Call me hooked, but I can't stop dissecting Donald Trump's victory just yet. Not when there's one factor that has been insufficiently credited for his Electoral College triumph and his near-miss in Minnesota — and that matters to the health of this republic in years to come.
It's Trump's professed independence from the big-money operators to whom other politicians in both parties are beholden.
Politicians often opine that voters don't much care about money in politics. I'm here to tell them otherwise. In meetings with Minnesota audiences, I've heard one question over and over since the U.S. Supreme Court's Citizens United decision in 2010: "What can be done to keep billionaires from buying elections?"
Trump the candidate understood that concern — even if it's less clear that Trump the president-elect does. (So did Bernie Sanders, who turned his campaign's $27 average donation into a call-and-response line at campaign rallies.) Trump crowed about his capacity to finance his campaign himself — even after reporters found that campaign-finance reports did not jibe with his boasts. He went so far as to goad Hillary Clinton about not donating to her own campaign.
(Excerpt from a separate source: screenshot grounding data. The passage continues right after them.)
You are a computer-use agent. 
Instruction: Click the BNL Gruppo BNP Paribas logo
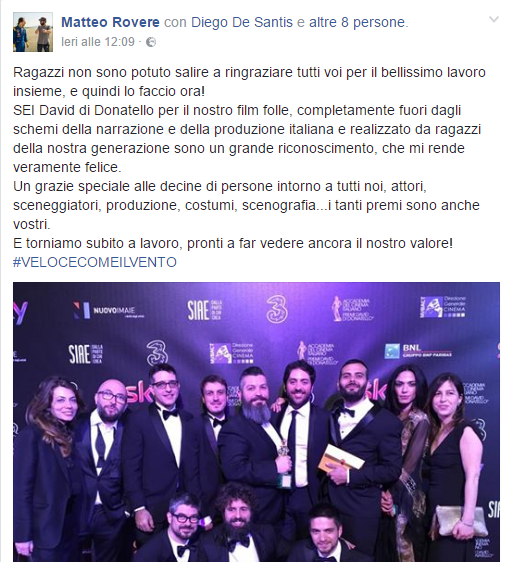point(418,351)
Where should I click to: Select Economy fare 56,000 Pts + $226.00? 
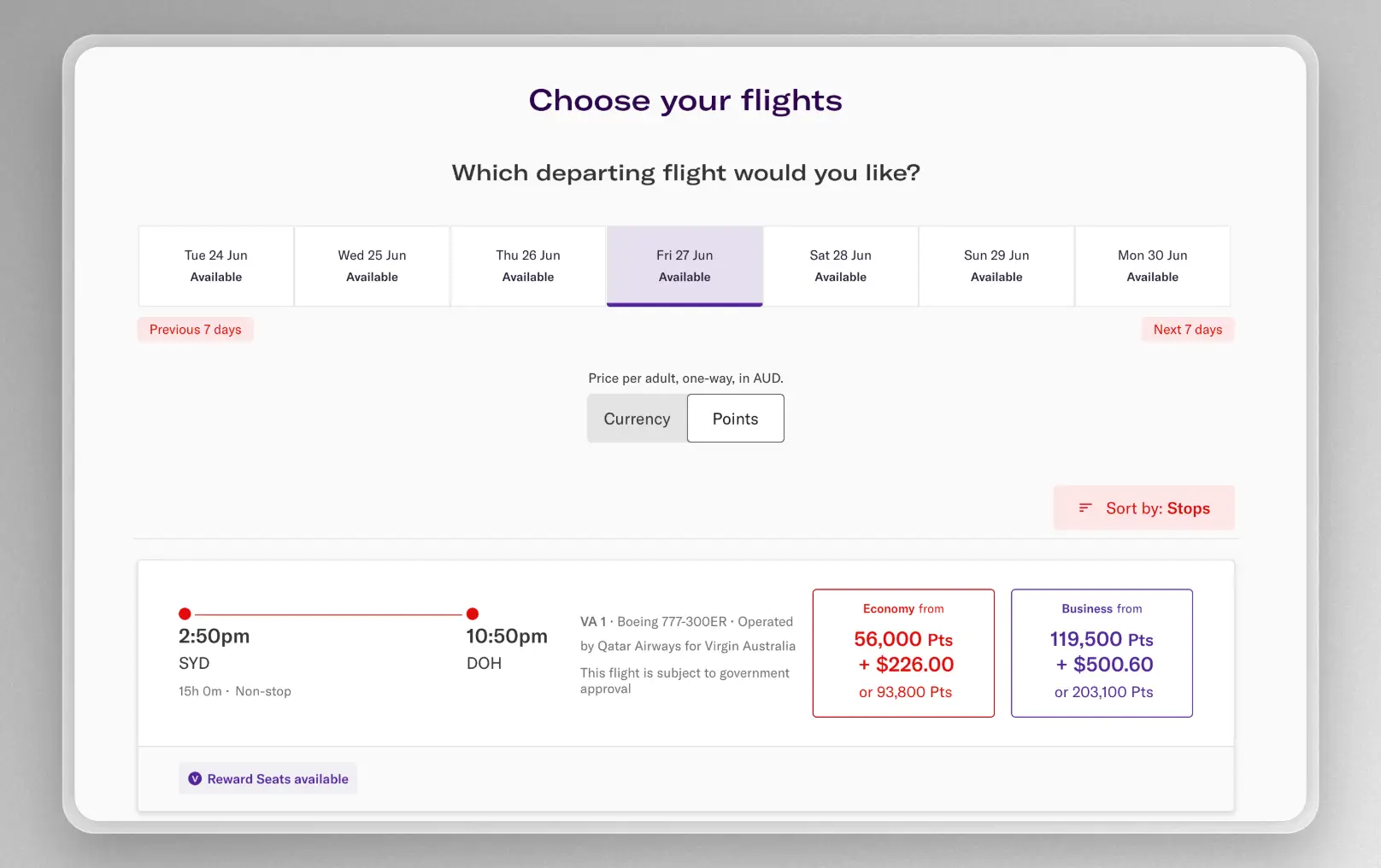[903, 653]
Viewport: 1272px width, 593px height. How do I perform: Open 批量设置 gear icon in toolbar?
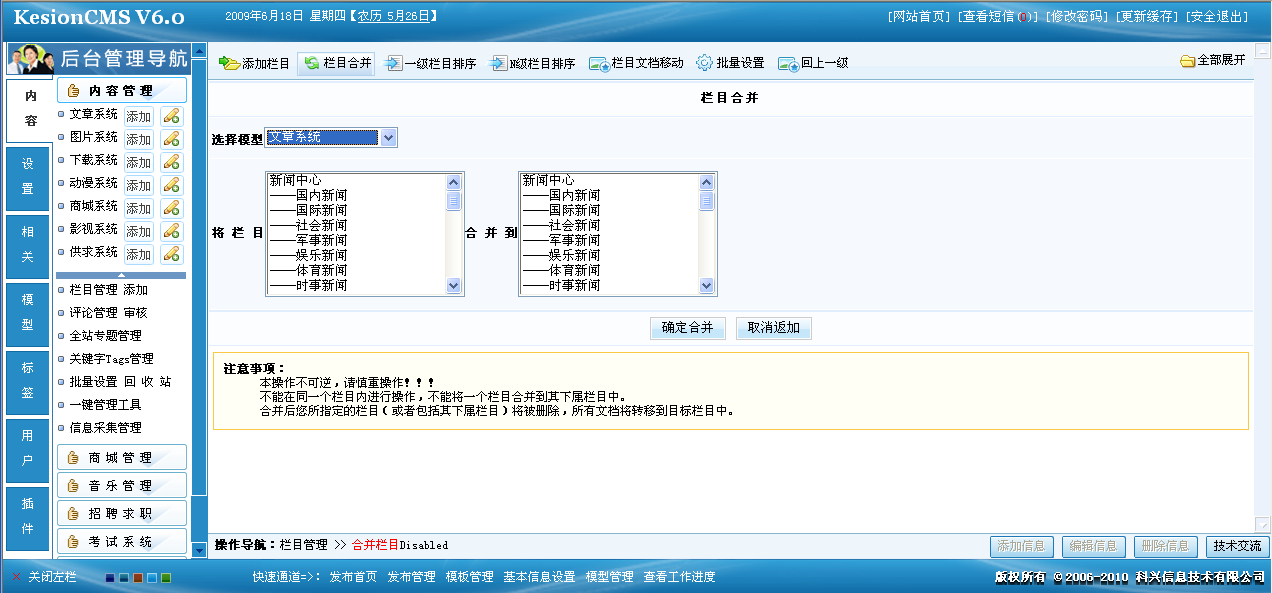click(x=704, y=63)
"I'm not taking all of this big money from all of these different corporations like she's doing," he said in their second debate. He helpfully suggested a personal donation of $30 million. "It's $30 million less for special interests that will tell you exactly what to do and it would really, I think, be a nice sign to the American public. Why aren't you putting some money in?"
Clinton didn't bother to respond that night. I'd score that as an error. It wasn't the only time she left Americans wondering about her independence from the donor class.
My hunch is that some Trump voters believe his victory heralds a lessening of that class's clout.
About that, they'd be wrong, Jane Mayer says. Mayer is a New Yorker magazine journalist and the author of one of the year's political must-reads, "Dark Money: The Hidden History of the Billionaires Behind the Rise of the Radical Right." With an assist from former Vice President Walter Mondale and Prof. Larry Jacobs, Mayer disabused a Nov. 22 Humphrey School audience of any notion that the GOP billionaires' club lost influence this year.